- [Exercise prompt]: Find every line in the records below that holds the word "height", and copy each one.

***** Exercise data

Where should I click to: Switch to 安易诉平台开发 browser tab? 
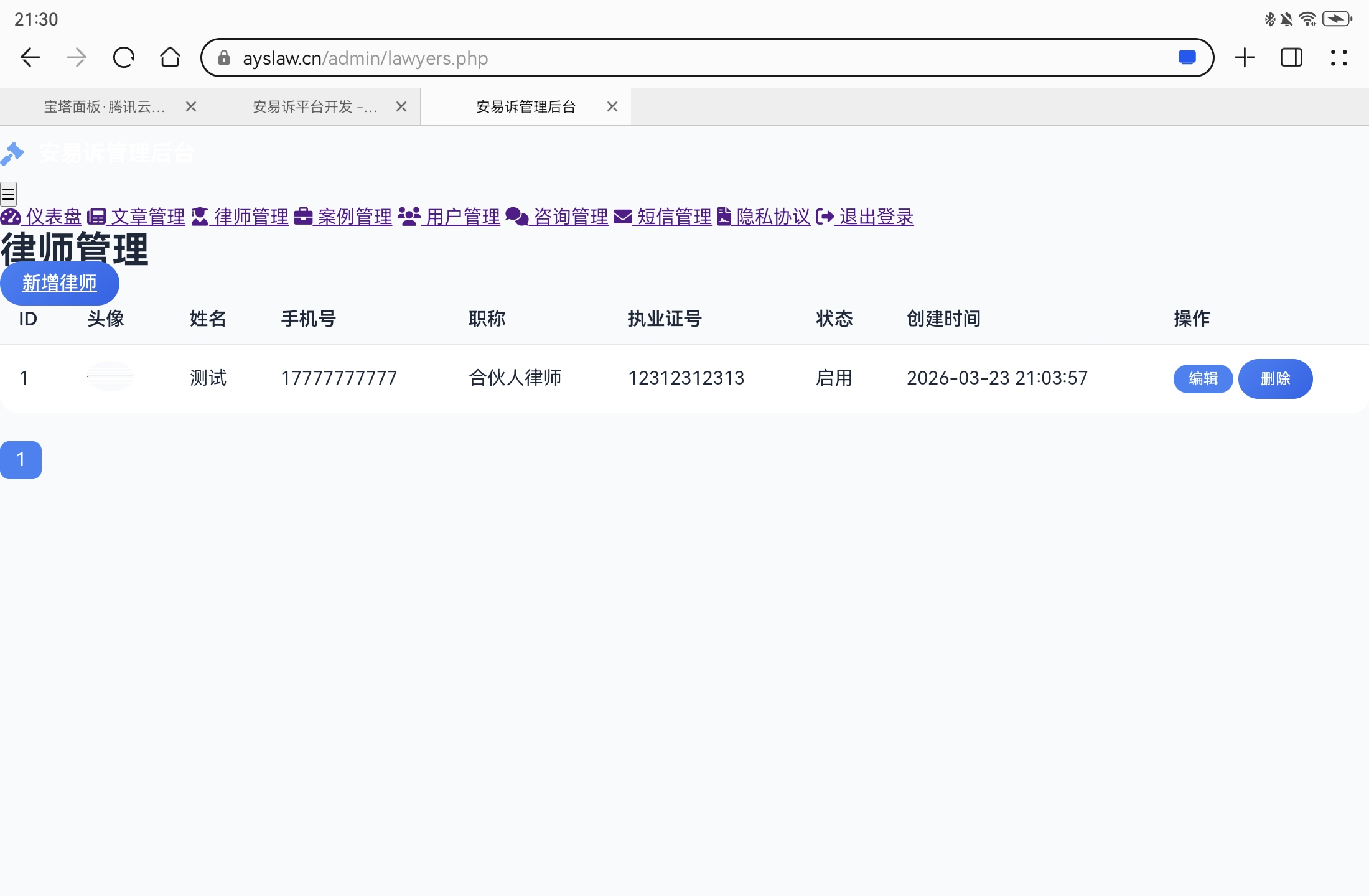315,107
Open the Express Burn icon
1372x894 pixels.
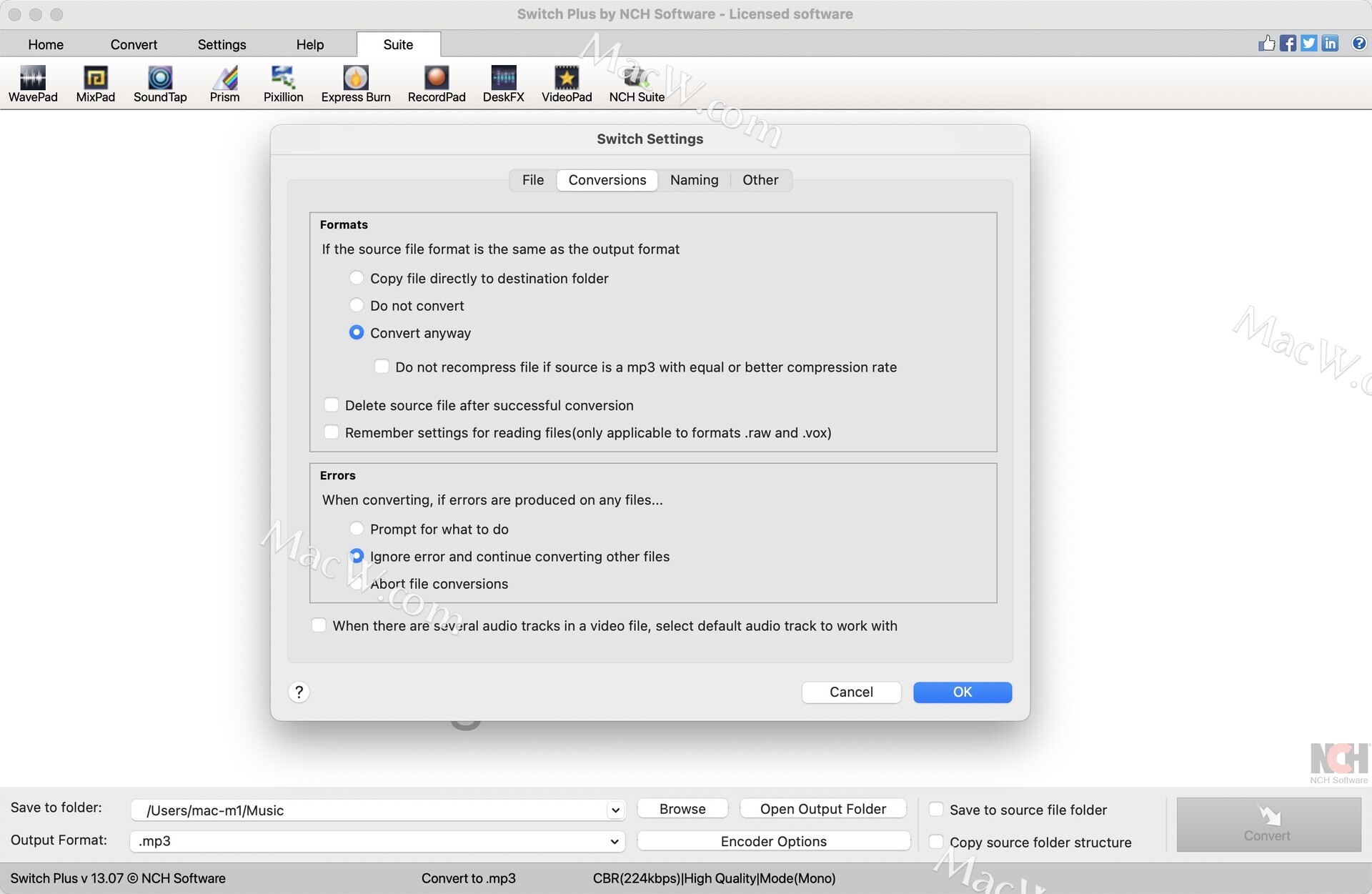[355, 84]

**********
***** Exercise data

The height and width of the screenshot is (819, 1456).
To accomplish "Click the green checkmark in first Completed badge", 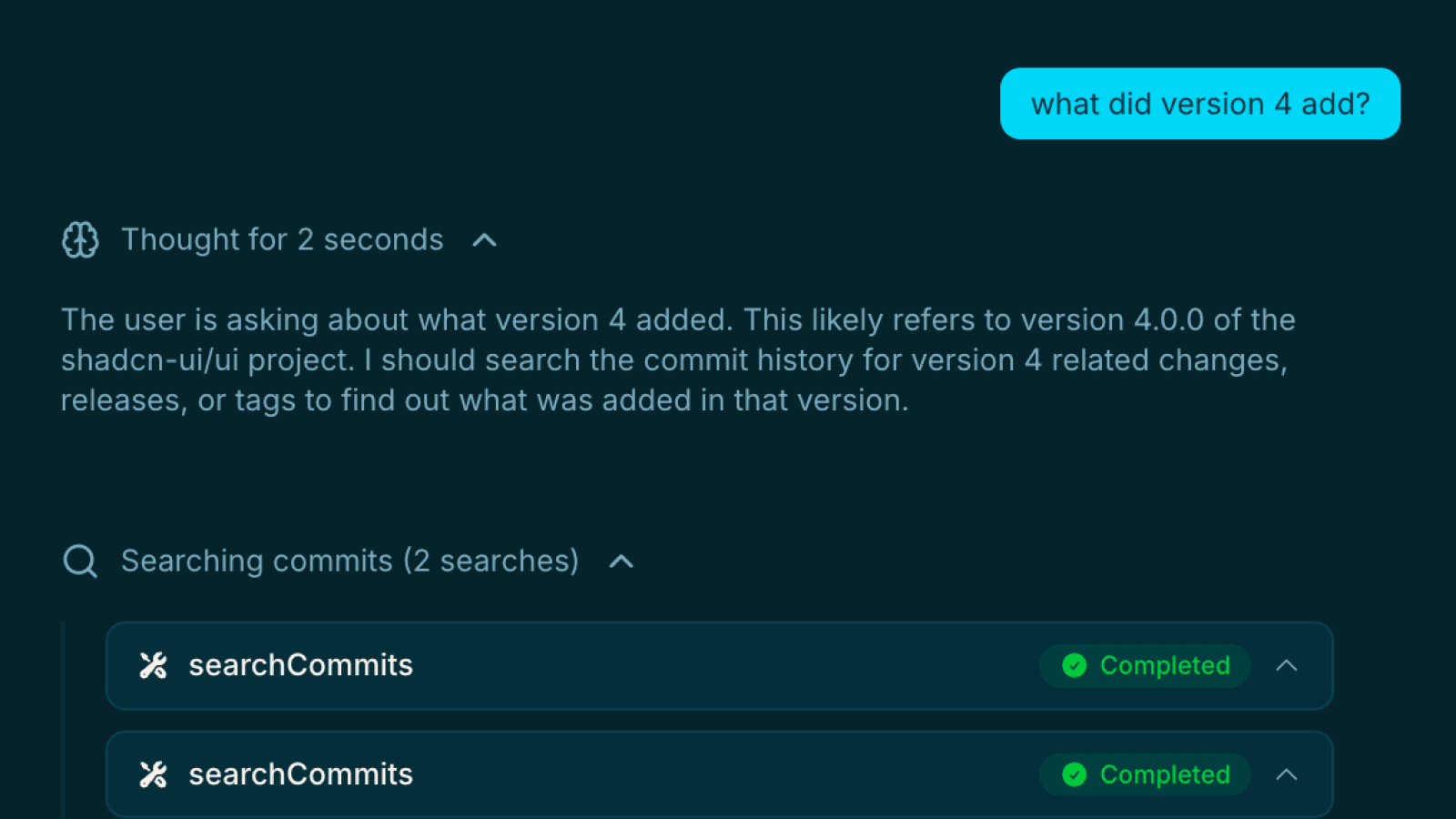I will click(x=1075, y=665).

**********
***** Exercise data

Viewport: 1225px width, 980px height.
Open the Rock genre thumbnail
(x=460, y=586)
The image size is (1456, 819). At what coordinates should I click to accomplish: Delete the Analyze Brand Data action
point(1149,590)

**********

- [Exercise response]:
The height and width of the screenshot is (819, 1456).
Viewport: 1225px width, 980px height.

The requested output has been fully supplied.